横須賀港と新門司港を結ぶ「東京九州フェリー」。通常は「はまゆう」「それいゆ」で運航されていますが、多客期などには新日本海フェリーから「すずらん」「すいせん」が助っ人に。東京九州フェリーによる「すずらん」の船旅を紹介します。

「すずらん」は普段、新日本海フェリーが運航

 2021年より運航開始した「東京九州フェリー」。神奈川県の横須賀港(新港埠頭)と福岡県の新門司港のあいだ976kmを、下り(新門司港行き)21時間15分、上り(横須賀港行き)20時間50分で結びます。
 
 この航路は通常「はまゆう」「それいゆ」の2隻で運航されています。しかし予備船はないため、船がドック入りする時や多客期には、同じSHKグループの新日本海フェリーで運航されている「すずらん」「すいせん」が助っ人となります。

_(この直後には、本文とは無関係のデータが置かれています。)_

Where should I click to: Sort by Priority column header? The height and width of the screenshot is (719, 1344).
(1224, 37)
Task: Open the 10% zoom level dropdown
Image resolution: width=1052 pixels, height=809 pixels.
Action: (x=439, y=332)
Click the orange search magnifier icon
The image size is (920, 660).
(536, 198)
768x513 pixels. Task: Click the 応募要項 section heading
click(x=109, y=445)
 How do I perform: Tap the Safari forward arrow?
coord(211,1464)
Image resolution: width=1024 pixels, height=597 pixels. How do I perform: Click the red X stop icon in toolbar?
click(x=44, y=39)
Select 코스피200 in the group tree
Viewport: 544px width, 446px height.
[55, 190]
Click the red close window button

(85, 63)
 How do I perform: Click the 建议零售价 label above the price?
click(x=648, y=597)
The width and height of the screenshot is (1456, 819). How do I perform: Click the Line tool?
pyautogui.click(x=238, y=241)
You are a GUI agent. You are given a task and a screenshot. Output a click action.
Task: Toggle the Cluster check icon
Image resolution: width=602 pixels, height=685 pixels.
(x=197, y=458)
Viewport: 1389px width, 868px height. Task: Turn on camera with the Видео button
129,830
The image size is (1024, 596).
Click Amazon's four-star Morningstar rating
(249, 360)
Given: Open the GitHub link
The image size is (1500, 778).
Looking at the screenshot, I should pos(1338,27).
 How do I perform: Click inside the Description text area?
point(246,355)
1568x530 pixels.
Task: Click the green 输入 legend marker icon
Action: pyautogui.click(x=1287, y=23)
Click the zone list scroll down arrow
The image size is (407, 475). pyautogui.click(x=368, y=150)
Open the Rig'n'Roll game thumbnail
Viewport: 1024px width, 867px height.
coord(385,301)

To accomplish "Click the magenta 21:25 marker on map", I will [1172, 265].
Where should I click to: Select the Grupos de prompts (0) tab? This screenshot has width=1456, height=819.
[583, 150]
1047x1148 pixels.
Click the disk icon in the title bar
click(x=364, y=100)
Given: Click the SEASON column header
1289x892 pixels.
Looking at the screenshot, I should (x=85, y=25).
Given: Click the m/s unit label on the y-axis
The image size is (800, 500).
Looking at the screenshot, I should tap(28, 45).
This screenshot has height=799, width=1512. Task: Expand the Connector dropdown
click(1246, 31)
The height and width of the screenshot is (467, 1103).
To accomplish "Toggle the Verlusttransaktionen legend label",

 新日本海フェリーの船舶は通常、船腹に「Shin Nihonkai」と書かれていますが、東京九州フェリーで運航されることがある「すずらん」「すいせん」には「Cruising Resort」の文字が。同社の広報によると、「ドック入り時などに、東京九州フェリーでも運航されるためです。なお『はまゆう』『それいゆ』を逆に新日本海フェリーで運航することもあります」とのことでした。

 普段の「はまゆう」「それいゆ」の排水量1万5400総トン、旅客定員286名に対し、「すずらん」「すいせん」は排水量1万7400総トン、旅客定員590名とより大型です。最大速力29.4ノット(54.4km/h)、航海速力27.5ノット(50.9mk/h)とフェリーとしては非常に高速で、接客設備も充実しています。

 筆者(安藤昌季:乗りものライター)は2024年3月、“東京九州フェリー”が運航する「すずらん」に乗船。今回は2人用個室「スイート」を利用しました。

 ここは個室面積が46.6平方メートルで、さらに海を見られるテラス(床面積7.4平方メートル)も付いています。室内は玄関、リビング、ベッド、トイレ、バスルーム、テラスに分かれており、リビングには6人分の座席やテーブルがあります。ベッドは200×120cmで、寝心地も良好です。テレビモニターは2台もありますし、昼間の浴室では風呂に入りながら海を眺められます。トイレは浴室とは別です。

充実しすぎの船内設備を一挙紹介

 テラスは風切り音も小さく、扉を閉めれば室内は静か。当日はやや荒れ模様でしたが、大型船だけに振動はそれほどありませんでした。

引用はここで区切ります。